◆ Task prompt
Retype every one of the entries below verbatim, keeping each line unchanged.

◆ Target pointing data

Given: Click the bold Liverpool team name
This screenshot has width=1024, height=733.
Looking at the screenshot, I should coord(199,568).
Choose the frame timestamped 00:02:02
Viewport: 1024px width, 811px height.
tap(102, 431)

◆ Problem solution
Given: Click the bold Liverpool team name
This screenshot has width=1024, height=733.
Looking at the screenshot, I should coord(199,568).
Choose the frame timestamped 00:02:02
Viewport: 1024px width, 811px height.
tap(102, 431)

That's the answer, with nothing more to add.